THE PROBLEM. Reproduce word for word the passage of the broccoli text below that runs from "I never thought" up to and including "is a Brassica.".

TEXT EXCERPT.
--------------------

Saturday, March 20, 2010

Broccoli and Friends


Didn't your mother say, "Eat your broccoli"?


The cruciferous vegetables like broccoli, brussels sprouts, cabbage, bok choy, and cauliflower (Brassicas) are good for us under some circumstances. It just so happens I like them, especially broccoli. Yum!

The "good for us" part is that they contain a substance called I3C; when they are chewed, swallowed, and get to the stomach acid, I3C's combine to form another substance (DIM) that causes the liver to block some toxic enzymes, and helps protect the body against environmental estrogens. (Technical information here.) Most of our foods come to us carrying residues of herbicides, pesticides and even residues from plastic packaging; these substances all have estrogen-like endocrine disruptors.

It is suggested to eat these cruciferous vegetables every day (and eat lots of them) to fight disease, especially cancer. That's the good news.

The bad news is that cooking deactivates the good-healthy-for-us I3C. Additionally, cruciferous vegetables contain goitrogens which inhibit thyroid function, and for someone like me with a low thyroid condition, it's a big problem. (Your thyroid controls how quickly the body uses energy, and how it makes proteins.) So that means cooking brassicas isn't good for anyone because it deactivates I3C. Eating them raw is fine if your digestive system can handle it. (I love raw broccoli on a crudities tray but it always gives me terrible indigestion.)

So the answer is to learn to make and eat your cruciferous vegetables fermented, because culturing maintains the I3C which would be lost by cooking, and culturing neutralizes the thyroid-depressing substances. By cultured, I mean more than just pickles and sauerkraut. Fermented cauliflower and carrots would be a nice topping on a garden salad, and I love a few pickled onions on a sandwich. I have Sandor Katz' book on wild fermentation, but a quick glimpse on Amazon lists several books that contain basic fermenting techniques and recipes.

When I was a young adult, my boyfriend and I frequented a few Jewish Deli's over on Miami Beach. On every table, right along with the ubiquitous salt and pepper, was always a relish tray with small bowls of sauerkraut, and other pickled (fermented) vegetables. Howie said it was for good digestion.

I never thought about it much back then, but now it makes perfect sense to me. Cultured Raw Vegetables contain high amounts of probiotics, and ingesting just a little bit of all those natural enzymes aids our digestion and begins to re-colonize our intestinal tract with the good guys.

Just FYI: Canola oil is made from rapeseed, which is a Brassica.

--------------------

DATASET EXTRACT.
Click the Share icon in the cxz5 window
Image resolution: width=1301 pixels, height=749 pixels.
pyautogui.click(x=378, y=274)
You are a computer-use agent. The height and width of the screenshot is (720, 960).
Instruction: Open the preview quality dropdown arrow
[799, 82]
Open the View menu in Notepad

--------------------

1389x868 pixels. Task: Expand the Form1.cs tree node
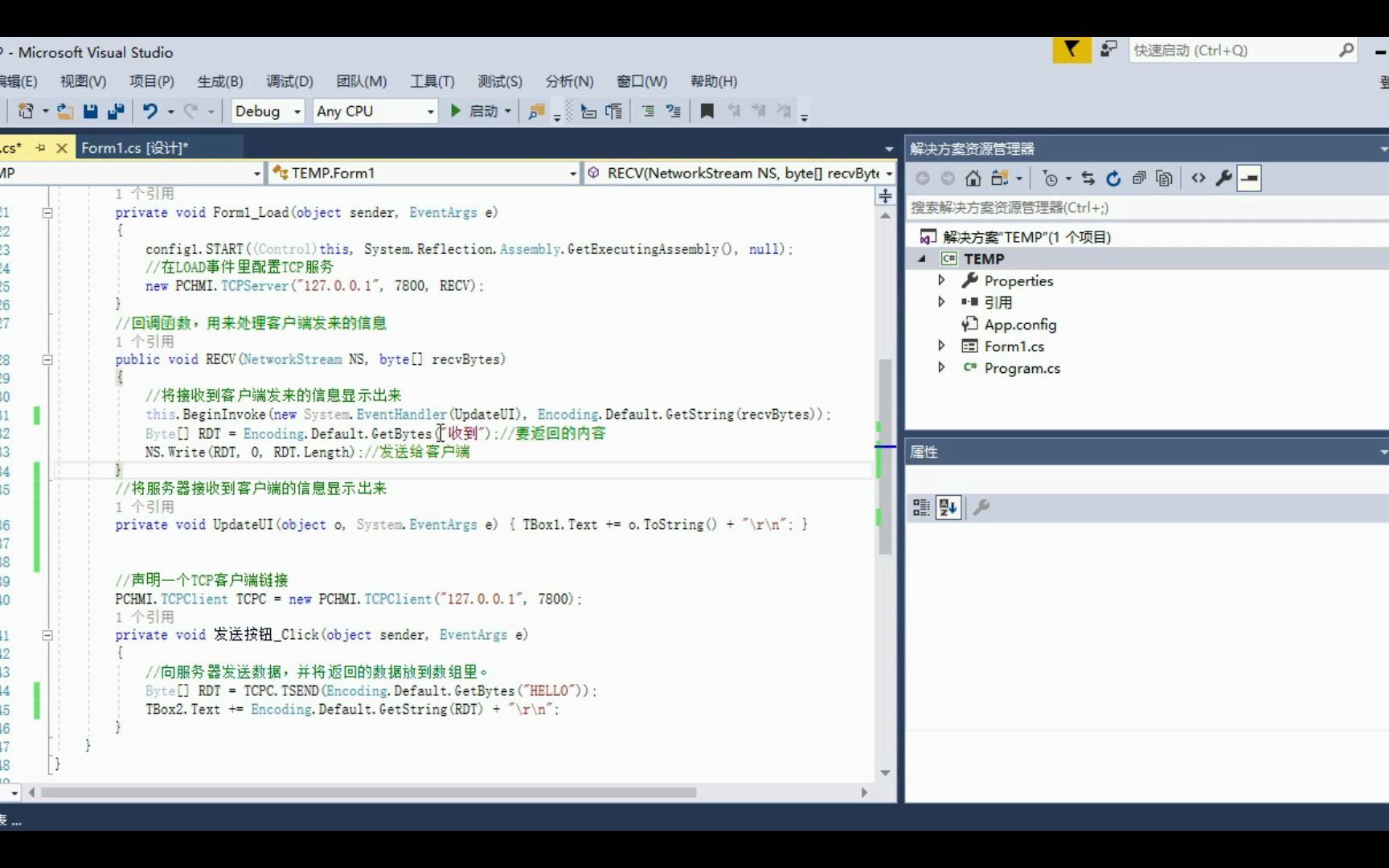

--------------------

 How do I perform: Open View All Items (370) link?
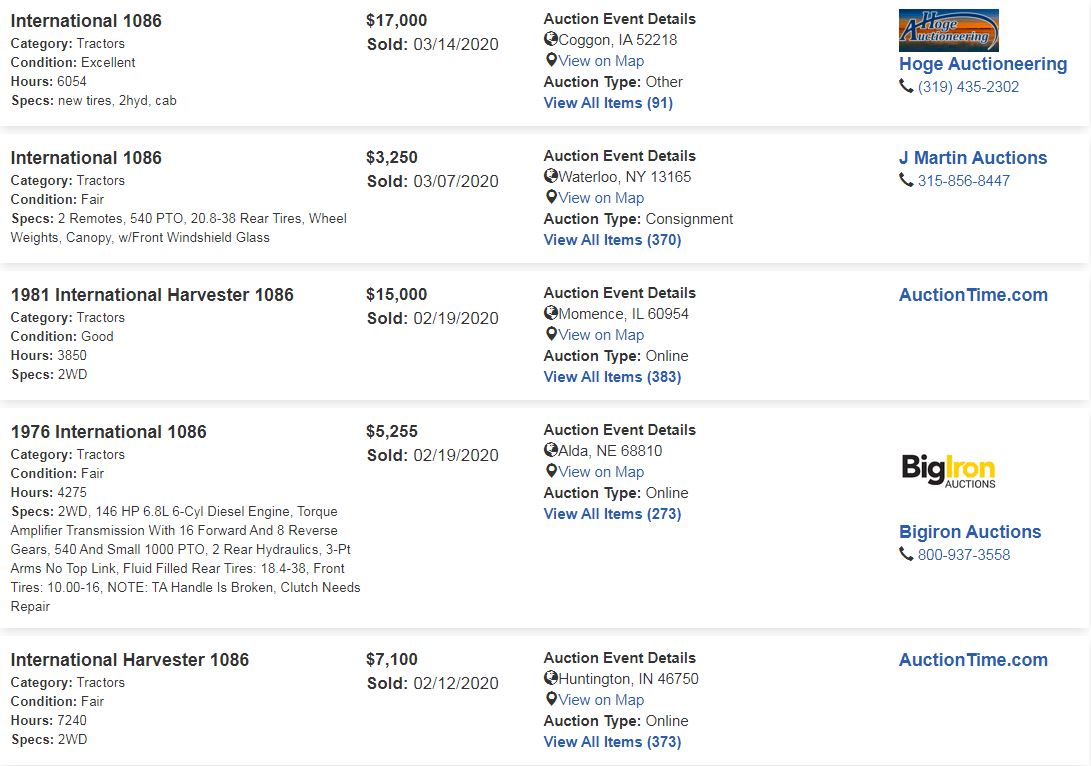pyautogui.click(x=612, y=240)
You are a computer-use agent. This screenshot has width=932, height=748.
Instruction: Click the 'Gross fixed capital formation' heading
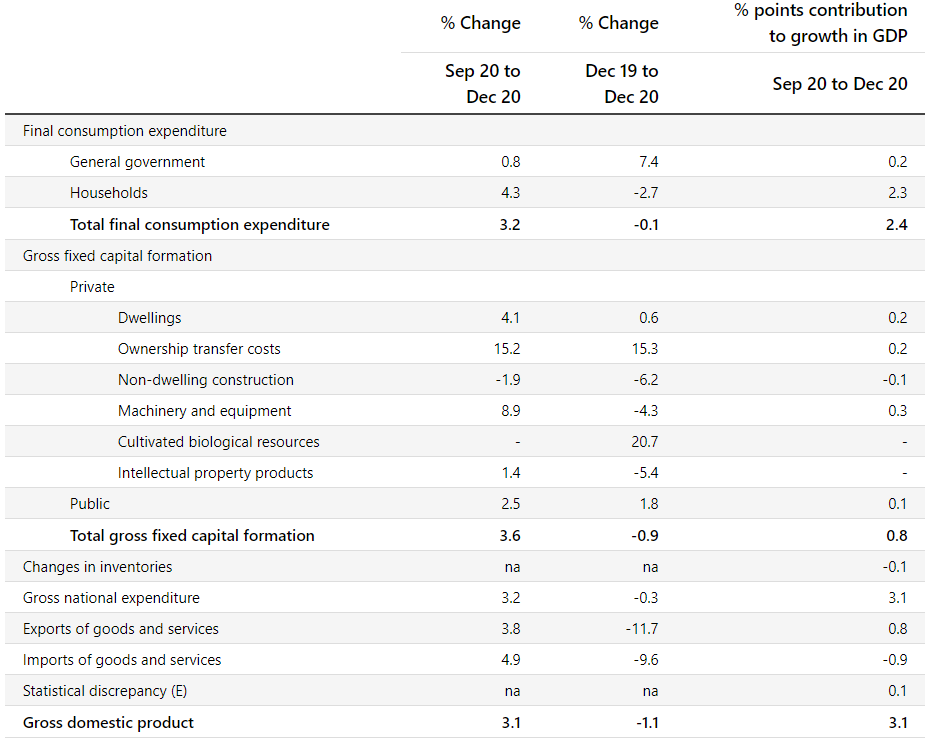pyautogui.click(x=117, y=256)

--------------------

WRITTEN SOLUTION.
I never thought about it much back then, but now it makes perfect sense to me. Cultured Raw Vegetables contain high amounts of probiotics, and ingesting just a little bit of all those natural enzymes aids our digestion and begins to re-colonize our intestinal tract with the good guys.

Just FYI: Canola oil is made from rapeseed, which is a Brassica.